BEGIN DATA TO EXAMINE

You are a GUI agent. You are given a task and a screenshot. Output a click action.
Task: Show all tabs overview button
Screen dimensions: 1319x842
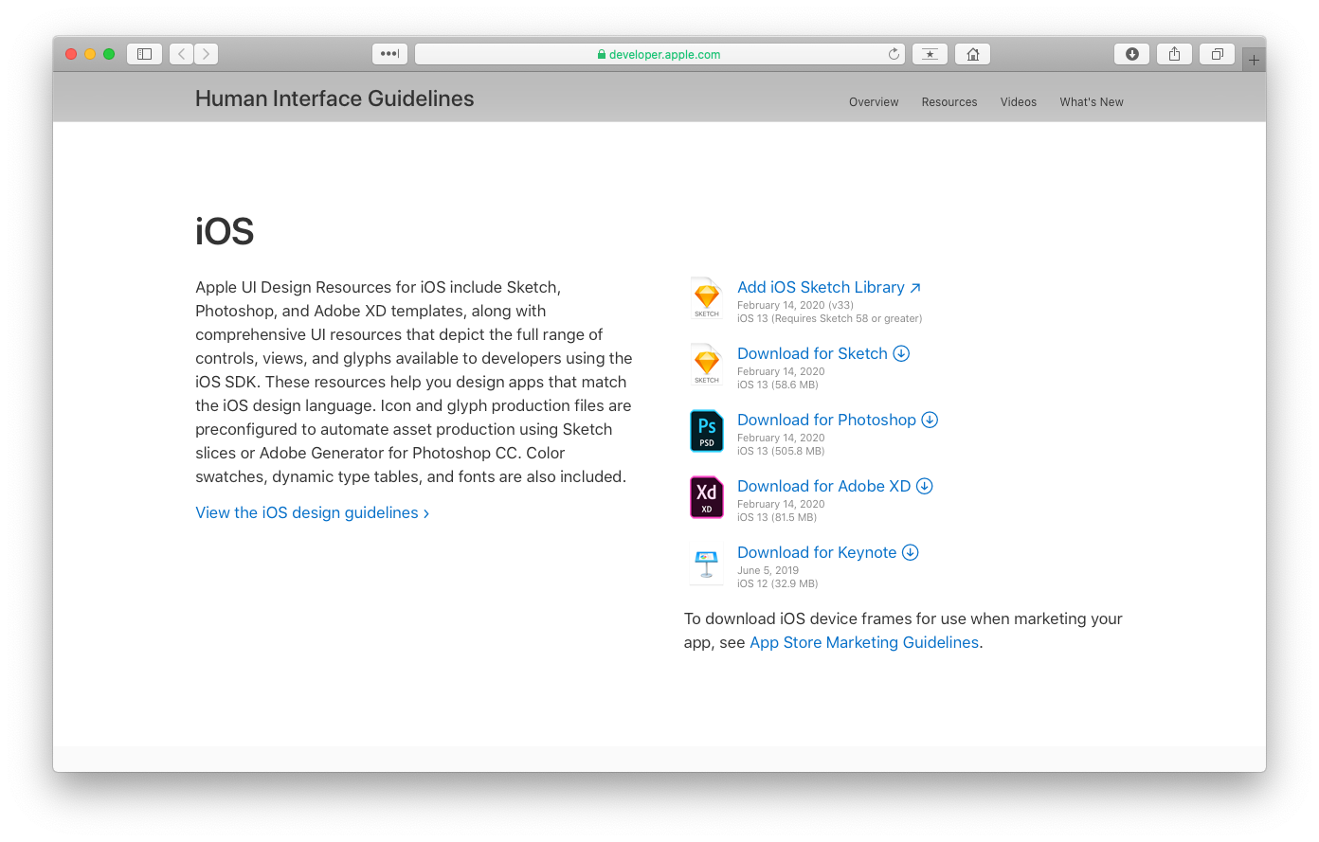click(x=1218, y=54)
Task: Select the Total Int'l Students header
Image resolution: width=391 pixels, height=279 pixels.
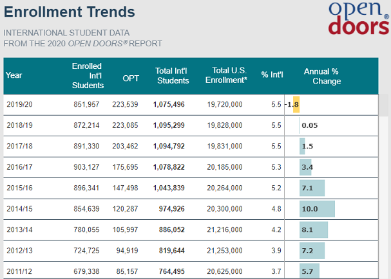Action: (x=172, y=76)
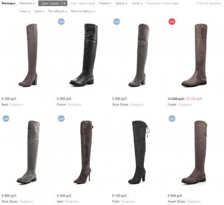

END DATA TO EXAMINE

**TASK STATEMENT**
Quote the listing above in full, except for the pictures.

**WRITTEN SOLUTION**
You are a GUI agent. You are given a task and a screenshot. Output a click action.
Task: Show all tabs overview button
Screen dimensions: 1319x842
click(x=1218, y=54)
Task: Select the Total Int'l Students header
Image resolution: width=391 pixels, height=279 pixels.
Action: (x=172, y=76)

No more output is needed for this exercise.